Noem cited in a public letter changes she is requesting to the bill, specifying they are revisions of “style and form.” The changes include removing collegiate athletics from the bill, thereby limiting its application to K–12 athletics, and modifying language about civil liability and performance-enhancing drugs.
The bill, House Bill 1217 titled “promote continued fairness in women’s sports,” had passed the South Dakota Senate on March 8. Upon its passage, Noem — whose name has been floated as a possible 2024 presidential contender after her hands-off approach to coronavirus in her state gained her prominence among the Republican Party — announced on social media she was “excited” to sign the bill:
— Governor Kristi Noem (@govkristinoem) March 8, 2021
Critics of Noem have perceived her rejection of the bill in its current state as backtracking in an attempt to appease outside entities. Terry Schilling, president of the American Principles Project Foundation, implied Noem faced pressure from the state Chamber of Commerce, writing on social media, “If you can’t stand up to the chamber of commerce, how the hell will you stand up to China”:
Moments like this are important. They tell you about the character of the person and whether or not they are presidential.
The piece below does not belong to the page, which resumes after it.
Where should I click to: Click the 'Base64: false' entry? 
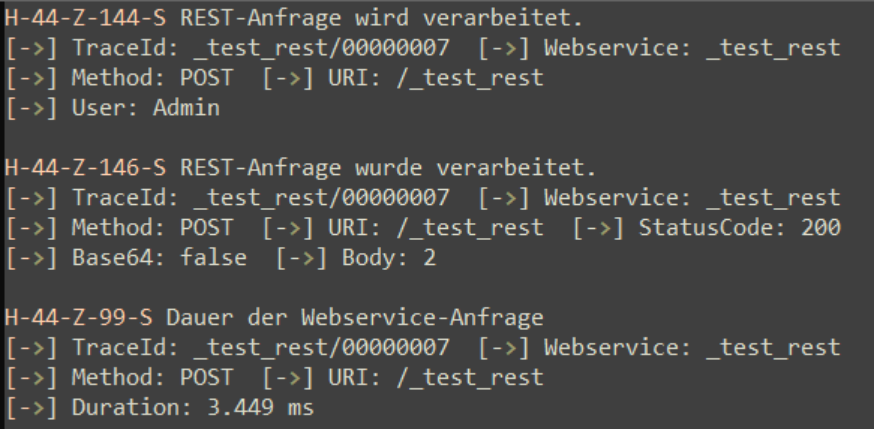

If you can’t stand up to the chamber of commerce, how the hell will you stand up to China? https://t.co/uJ2XbVoyJ7
— Terry Schilling 🇺🇸 (@Schilling1776) March 19, 2021
South Dakota Chamber of Commerce President David Owen confirmed to The Federalist that business groups were indeed pressuring the governor about the bill and threatening boycotts should it become law. “Employers view the workforce as a place of inclusion,” Owen told the outlet. “They’ve made it clear to us they won’t support groups that help pass laws that blindly discriminate in certain areas.”
In her letter on Friday, Noem said that after studying the bill and consulting with legal experts over several days, she had “become concerned that this bill’s vague and overly broad language could have significant unintended consequences.”
Noem argued the bill would cause collegiate athletics in her state to suffer because the “national governing bodies” — most notably the National Collegiate Athletic Association — would require compliance with their organizations’ policies that conflict with those of House Bill 1217. “South Dakota has shown that our student athletes can compete with anyone in the country,” Noem wrote, “but competing on the national stage means compliance with the national governing bodies that oversee collegiate athletics.”
“While I certainly do not always agree with the actions these sanctioning bodies take, I understand that collegiate athletics requires such a system – a fifty-state patchwork is not workable,” she added.
Noem also said the current bill is worded in such a way that students could be sued for using performance-enhancing drugs, including anabolic steroids, for reasons that extend beyond the bill’s intended scope, and the annual confirmation and ongoing monitoring for accuracy of students’ age, sex, and use of performance-enhancing drugs places an “unworkable administrative burden on schools.”
She concluded, “Overall, these style and form clarifications protect women sports while also showing empathy for youths struggling with what they understand to be their gender identity.”
Noem said she supports the bill and intends to sign it once the changes she has requested are made.